The West African quintet with one foot in art-folk and other in psychedelic soul, The Narcotix have released their debut EP 'Mommy Issues'. The Brooklyn-based band cites African wedding music, choral symphonies, and Afrobeat as major influences on their style, while Pitchfork points out that "early in their career, the Narcotix have a knack for subverting expectations. Their songs are bright and bursting with detail, fueled by an affection for the music they’ve inherited and the myths they’ve built from it".

"A song is a static thing, one that will outlast a memory even after it’s fully disintegrated. On 'Home Video', Dacus sounds intent on recapturing a moment that’s already gone" - Stereogum reviews the new album by the indie singer-songwriter. Pitchfork hears her suggesting - "write your own moral code... write your own worldly music". "Her wise brand of rock music blooms into something even more palpable, relatable and beautifully messy" - Paste Magazine insists.

"A dense, kaleidoscopic album that might take a lot of time to fully unpick" - Alexis Petridis reviews 'Call Me If You Get Lost' by the California rapper (gave if 5 of 5 stars). Vulture likes "gorgeous sonics, well-placed samples, and entertaining sparring with guests rappers and singers", whereas Stereogum says Tyler, Creator has "given the genre one of its most vital adoring tributes in recent memory". Consequence says simply 'Call Me...' "might be the best hip-hop album of 2021".

"Instead of enduring pain, it’s best to excise those demons entirely — through her music, Backxwash confronts the darkest parts of herself and depicts how impossible it can be to leave those parts behind" - Stereogum reviews the latest album by Canadian alternative rapper. "In expressing her pain so directly and viscerally, Backxwash’s music offers a sense of genuine catharsis and connection. It is, in its own haunting way, strangely comforting" - The Quietus adds. Collaborators on the album - clipping., Speedy Ortiz, Code Orange, Code Orange, Black Dresses - speak plenty of the sonic side of this record.

"A gorgeous, hazy batch of songs that are somehow both haunted and buoyant in equal measure. It’s also a perfect escape into a masterfully created world" - New Noise reviews new album by the psychedelic garage guitarist Night Beats. The Quietus hears hope on the record: "Created during global pandemic and in the midst of Californian wildfires, Outlaw R&B' is an album reflective of a staggering turbulence of pain and suffering. Written, produced, and compiled amongst a ruckus of complete chaos, the album looks ahead to the light on the other side".
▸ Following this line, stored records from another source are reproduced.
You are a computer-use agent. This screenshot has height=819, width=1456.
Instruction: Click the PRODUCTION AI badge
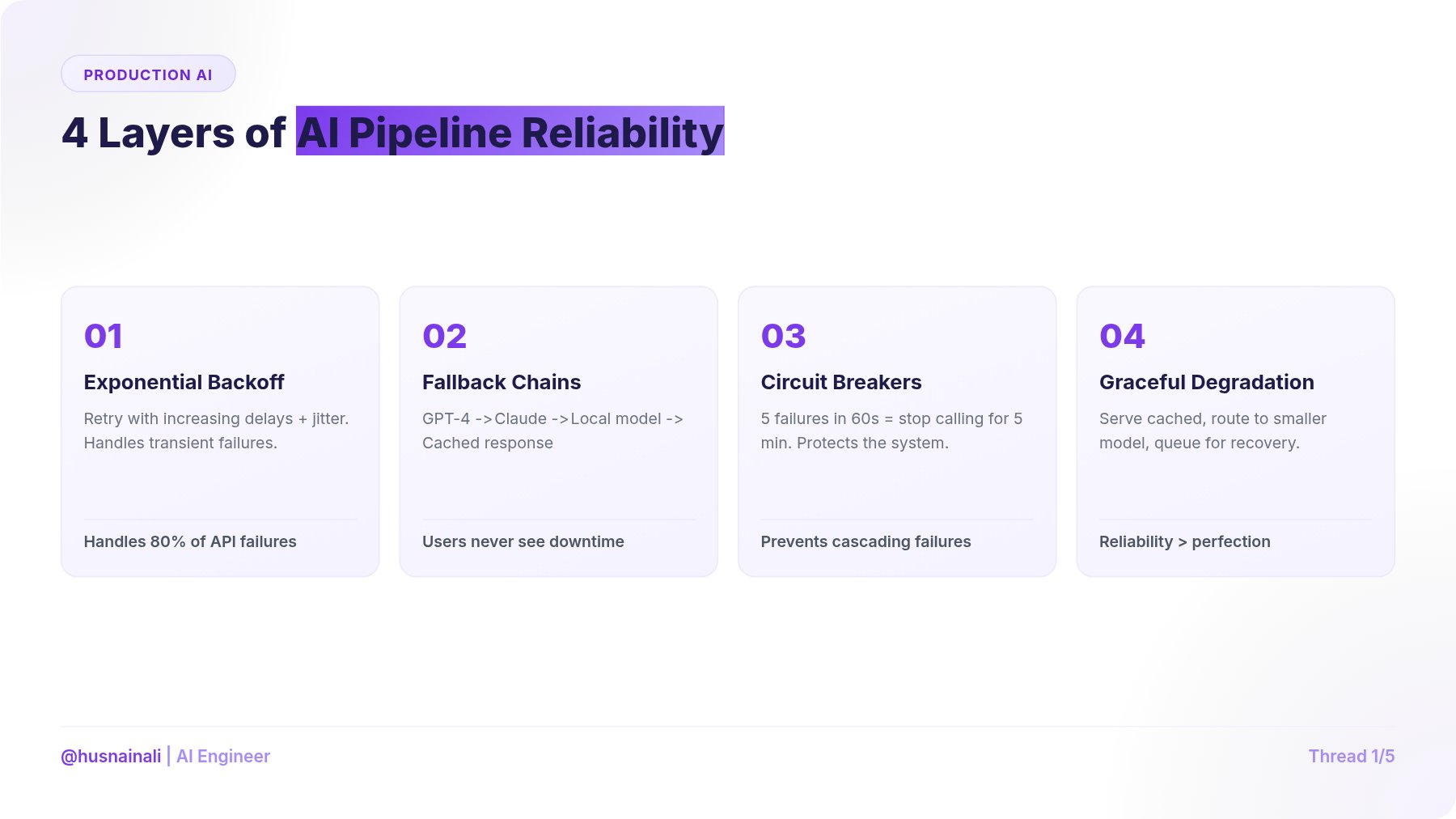tap(148, 74)
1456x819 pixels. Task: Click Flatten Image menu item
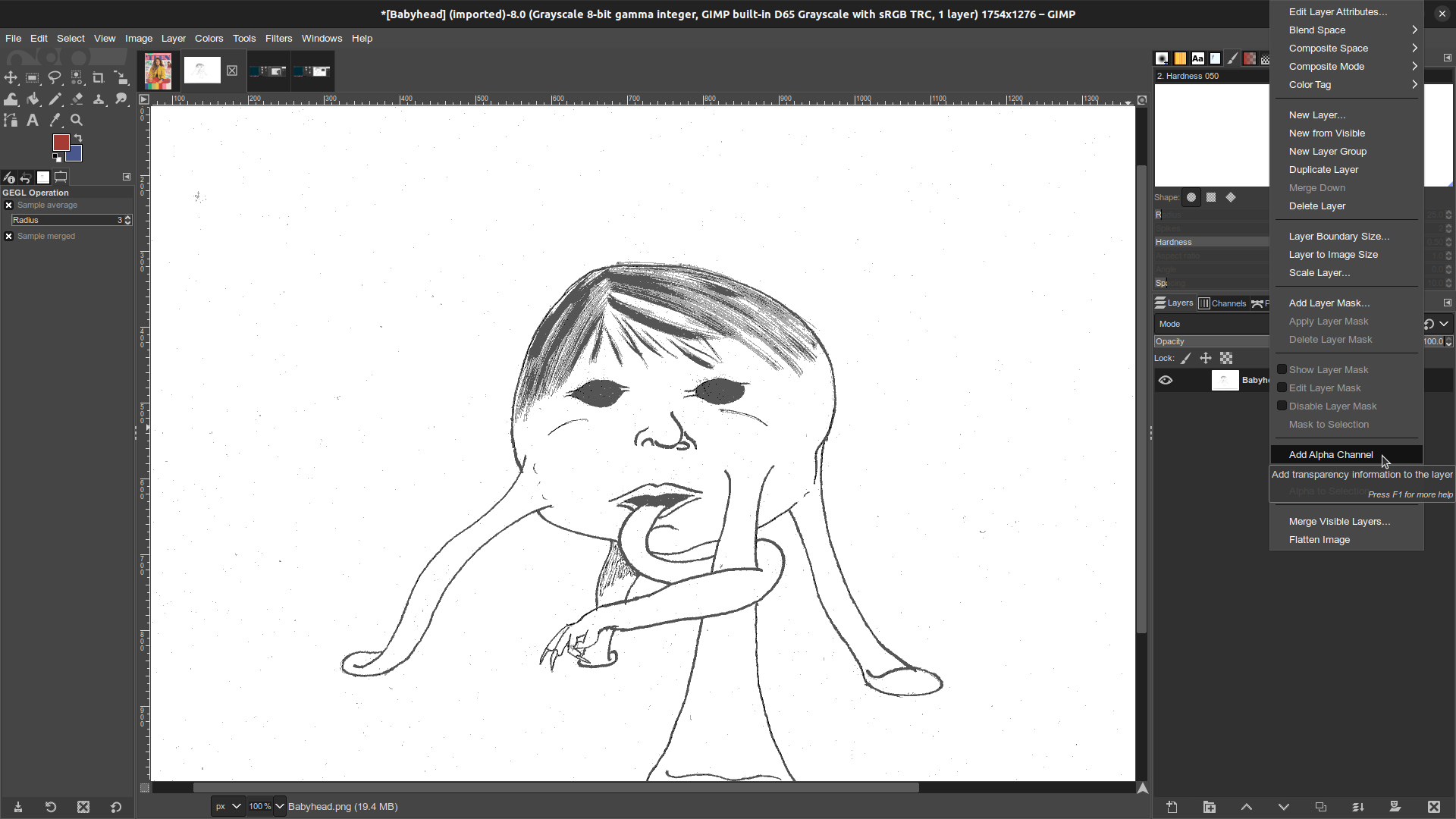pos(1320,539)
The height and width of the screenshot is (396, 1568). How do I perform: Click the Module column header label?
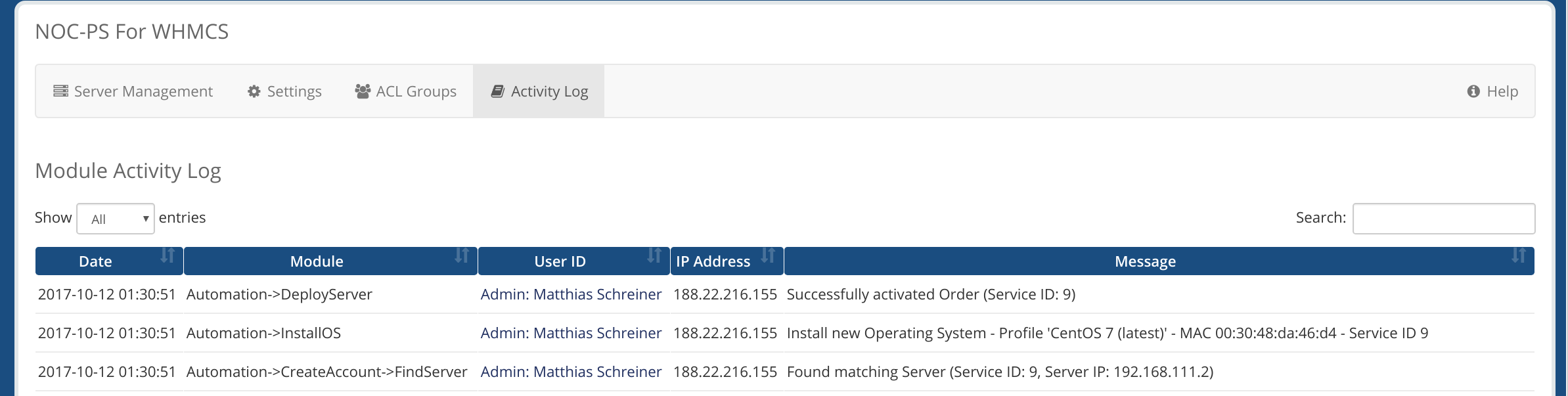(317, 261)
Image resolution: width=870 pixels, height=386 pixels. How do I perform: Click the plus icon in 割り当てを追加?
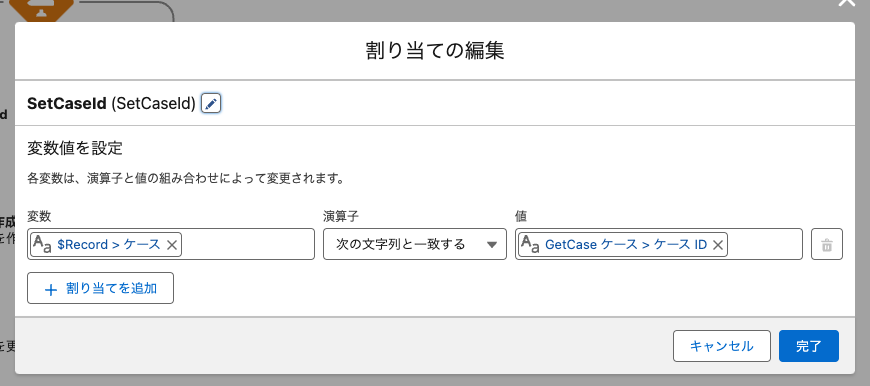51,290
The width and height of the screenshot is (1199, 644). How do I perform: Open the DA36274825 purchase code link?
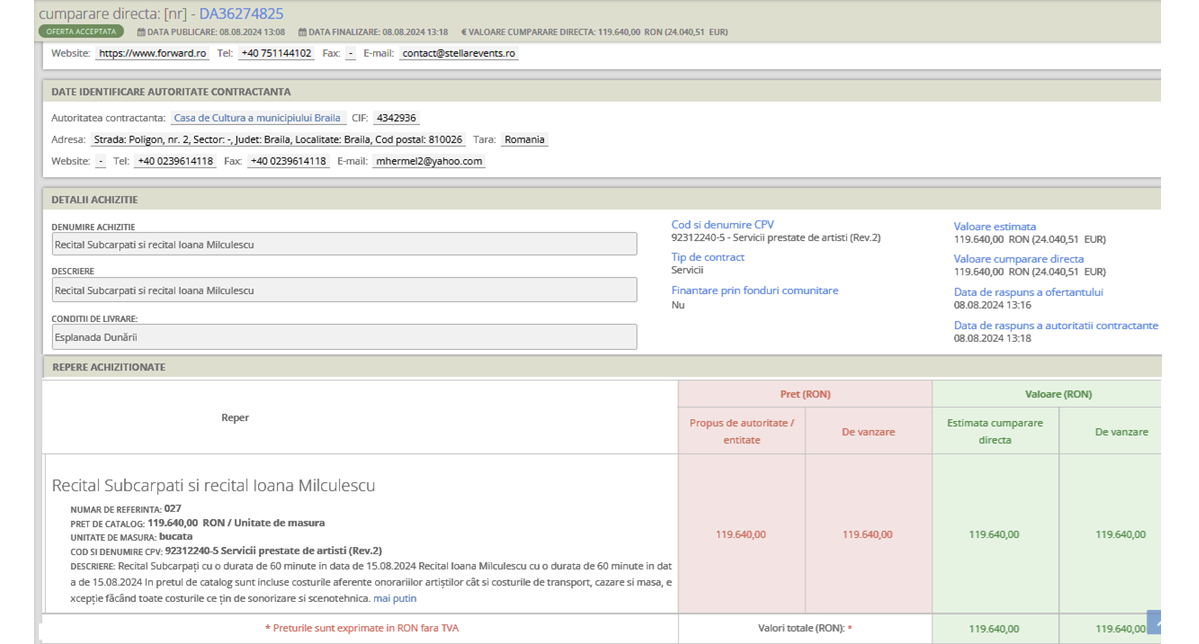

"Listening to 'Blue Weekend', you’re struck by an appealing sense of everything clicking into place" - Alexis Petridis writes reviewing the third album by the London indie-rock quartet Wolf Alice (gave if 5 of 5 stars). Brooklyn Vegan writer Erin Christie says "the trance I surrendered to is directly emblematic of the power of a band like Wolf Alice: they completely take your brain hostage as you enter their world". NME hears a "stone-cold masterpiece that further cements their place at the very peak of British music", whereas Sputnik Music calls it "one of those albums that qualifies as an event". 

Pakistan instrumental quartet Jaubi have released their debut album 'Nafs at Peace' where they "explore eastern mysticism and the spiritual Self". The modern traditional record "starts in the Indian classical tradition and extends its tenets outwards to subtly incorporate atypical instrumentation such as the guitar, synths and drum kit", the Guardian reviews. "Across seven tracks, Jaubi effectively convey this journey of the self via shifts in musical character – from a hip-hop swing to classical ragas and ferocious jazz improvisations – and a subtle increase in pace and intensity".